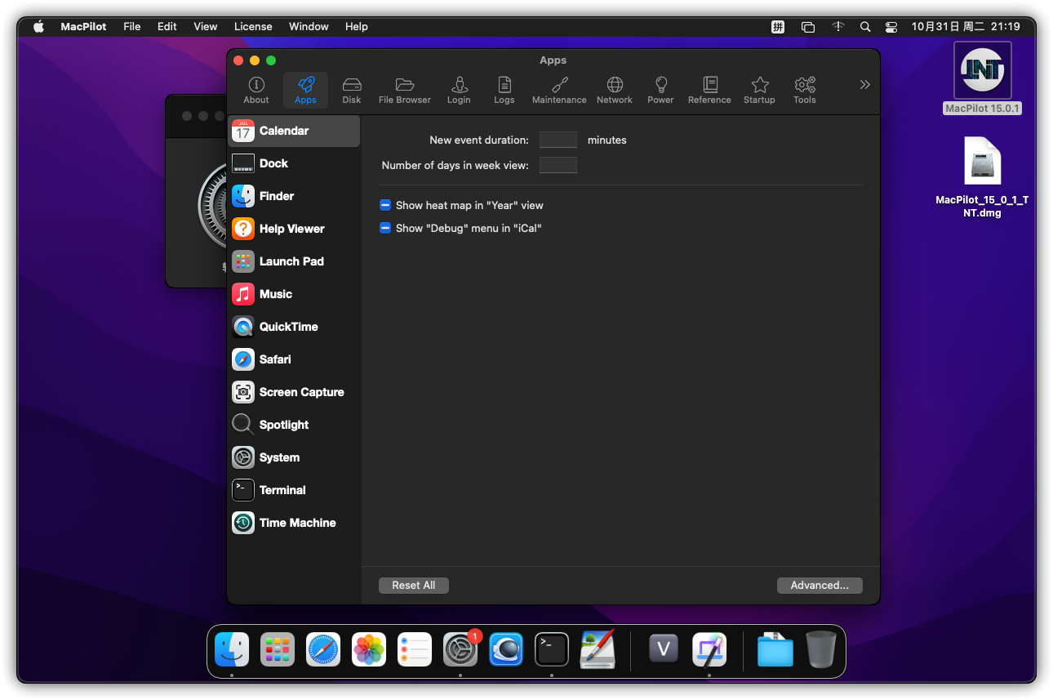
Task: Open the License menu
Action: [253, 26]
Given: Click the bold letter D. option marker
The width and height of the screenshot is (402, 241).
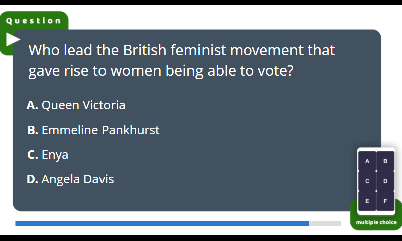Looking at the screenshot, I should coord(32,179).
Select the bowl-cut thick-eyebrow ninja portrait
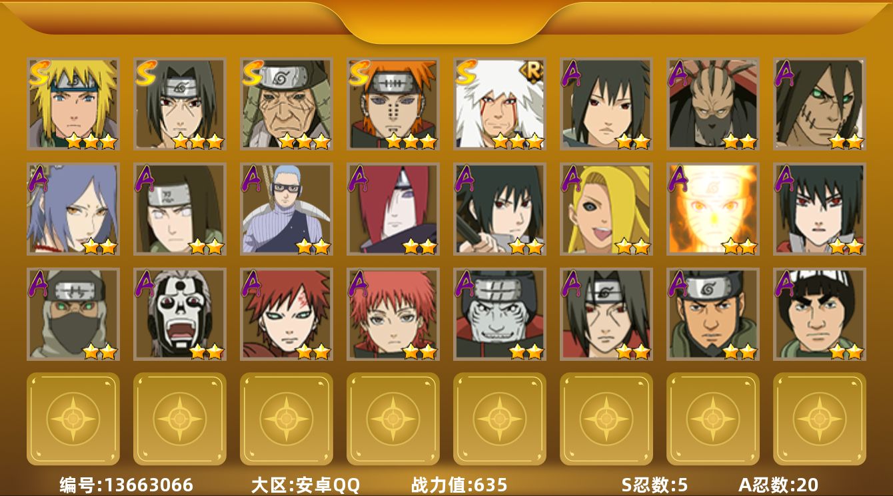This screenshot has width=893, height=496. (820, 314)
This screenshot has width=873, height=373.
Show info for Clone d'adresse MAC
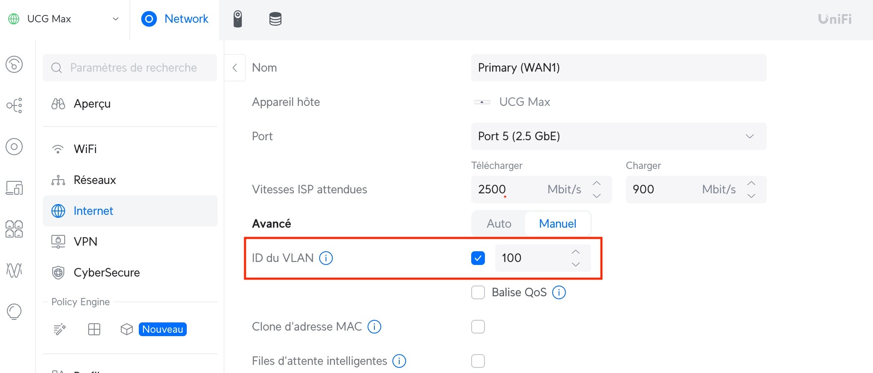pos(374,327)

--

**Aim of the exercise**
What you write must match, line for line, the records from the line containing "Select the bowl-cut" through the last line, with every picture left out.

**Solution**
Select the bowl-cut thick-eyebrow ninja portrait
This screenshot has width=893, height=496. (820, 314)
This screenshot has width=873, height=373.
Show info for Clone d'adresse MAC
pos(374,327)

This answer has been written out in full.